All this we see at the film’s outset but we soon learn that the collision happened eight days earlier and from then on the film flashes back over this period. As we sit in the dark, feeling anxious as hell, Redford calmly goes through a number of survival tactics to stay afloat. He has to try and get his navigational equipment and radio working again after they have been drenched, but has no luck. He does manage to deftly patch up the damaged hull, but unfortunately ends up in the path of a nasty storm that spins the Virginia Jean like a clothes-dryer and eventually he has to abandon ship, taking refuge on an inflatable life raft. There he resorts to a sextant and nautical maps to plot his position, relying on the ocean currents to carry him into the path of a major shipping lane. That in itself presents a risk as he is a tiny blob in the ocean compared to the massive container ships that rush by.
Redford is mesmerizing on screen. Now a weathered 77 year-old, he still manages to project an exciting presence, plus he really does look like he’s spent months at sea. The film (thankfully!) has almost no dialogue (it would have lost all tension if he’d started talking to himself) so the camera rests on his every facial expression, relying on the great actor’s skills to convey his emotional state. You feel as if you are physically there with the old sea dog as he methodically works through all his survival strategies. It’s a real mind and body work-out and, as each tactic fails, you get more and more caught up in his predicament.

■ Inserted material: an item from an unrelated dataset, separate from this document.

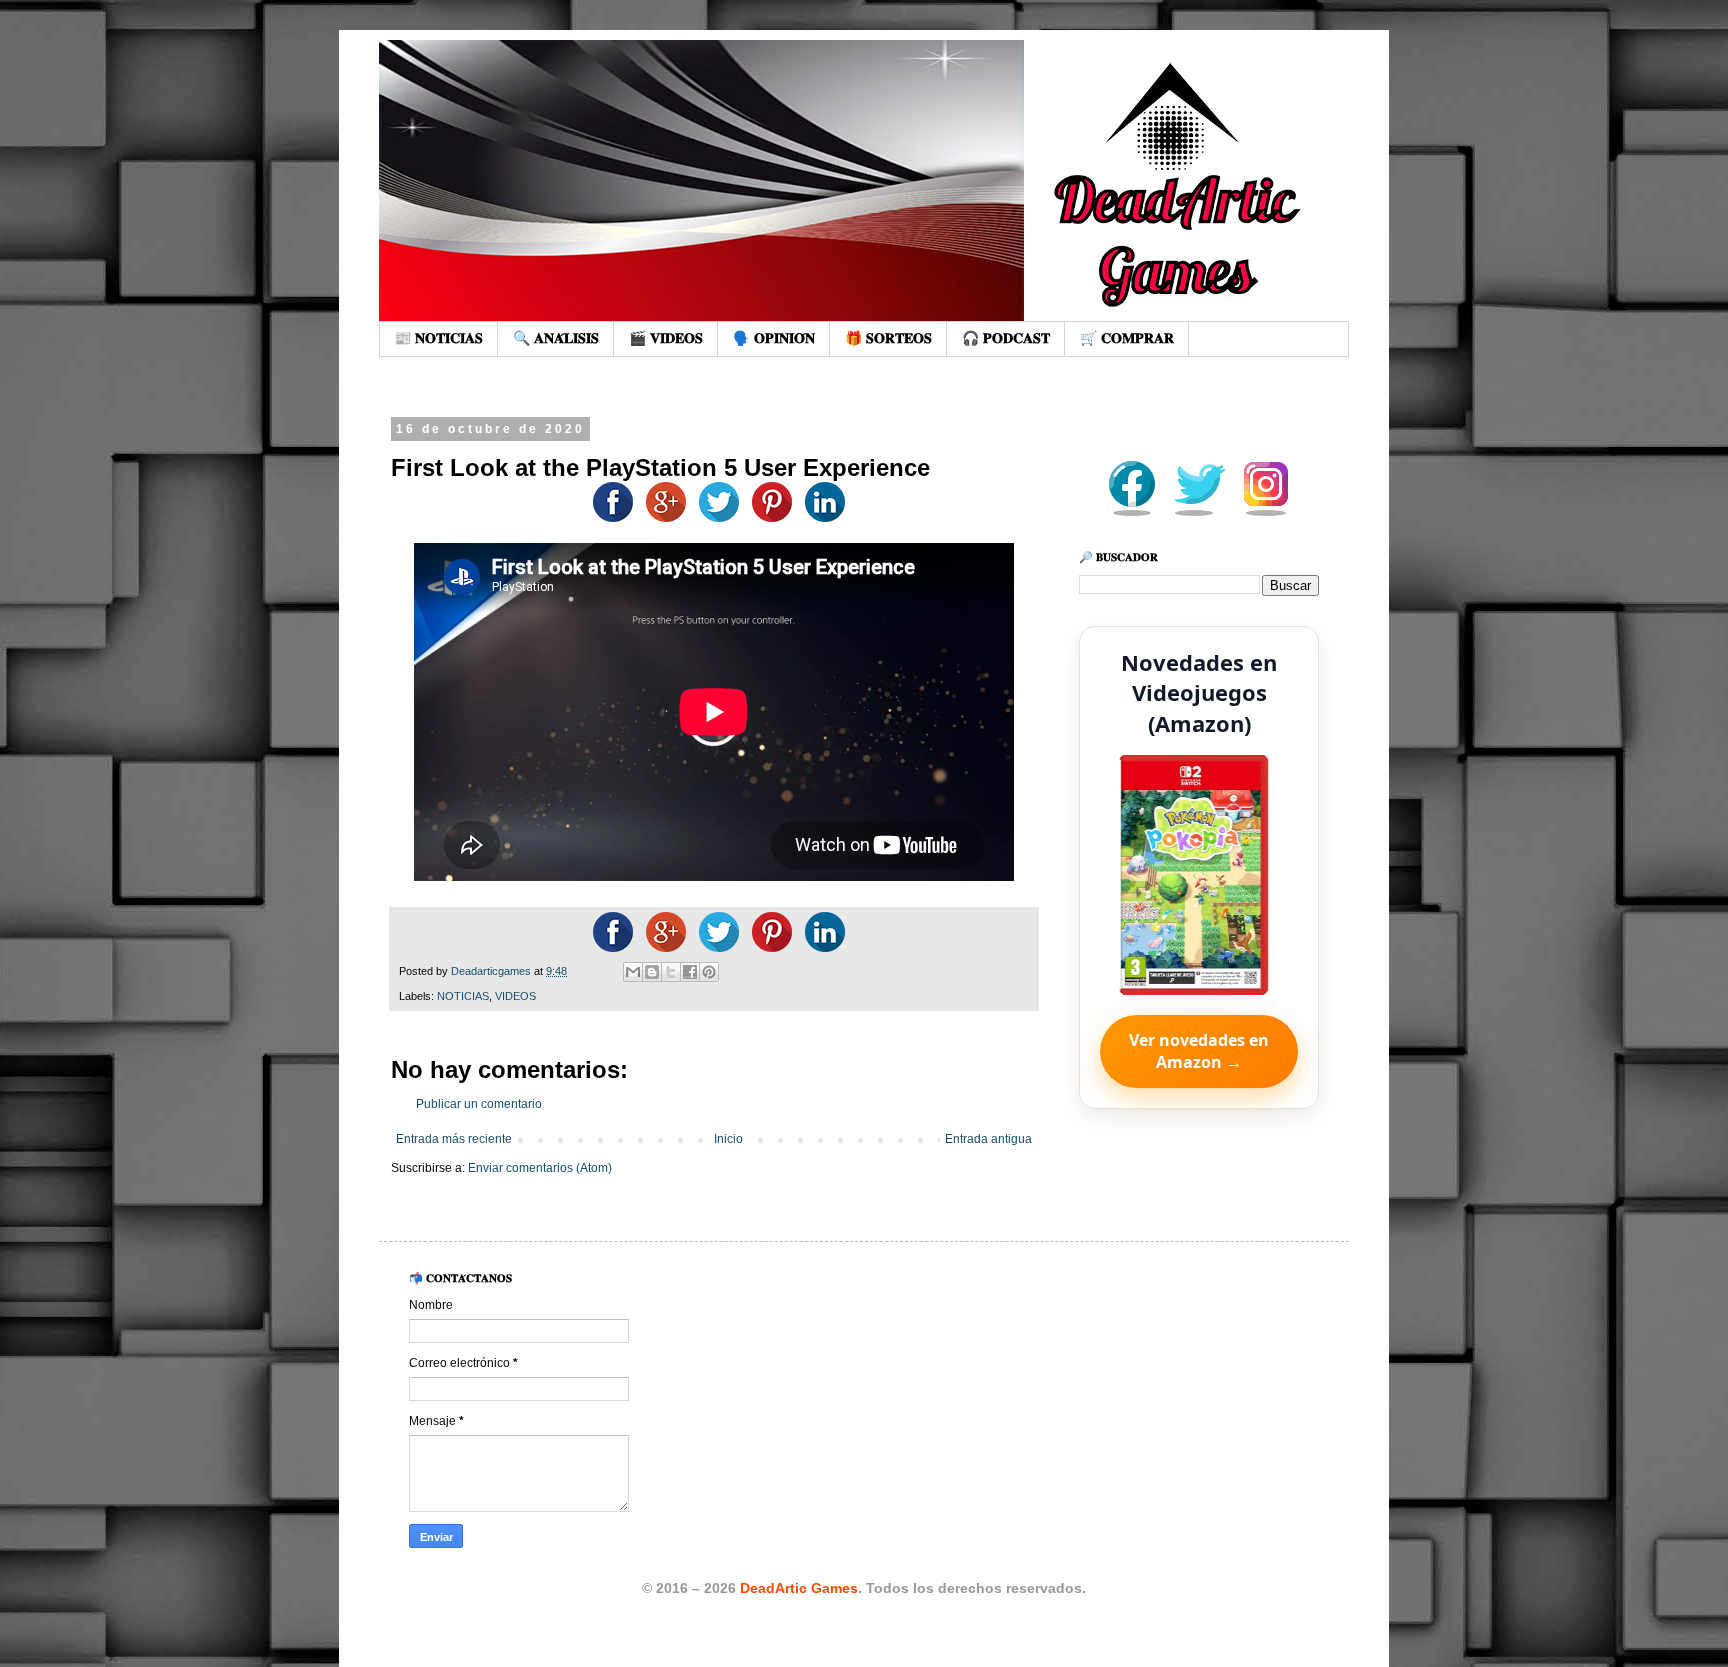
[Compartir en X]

All Is Lost won a Best Original Score award at the Golden Globes this year for composer Alex Ebert and deservedly so, as the music perfectly accompanies the various dilemmas ‘our man’ encounters, be they waves, sharks or solitude. Redford was overlooked for an Oscar nomination this year and the only nomination for the movie is for Best Sound Editing, which is also well-deserved as the aural effects are spot-on and add much to the sense of isolation. Every creak and groan is enough to cause alarm. This is a good yarn with a great performance and one worth catching. It leaves you suitably rattled and, judging by one critic’s comment after the screening, who declared he was “never going sailing again,” it will make you wonder why anyone would take to the high seas on their own in the first place. Crazy, brave or just plain crazy? For ‘our man’ it certainly is a big price to pay for a bit of peace and quiet.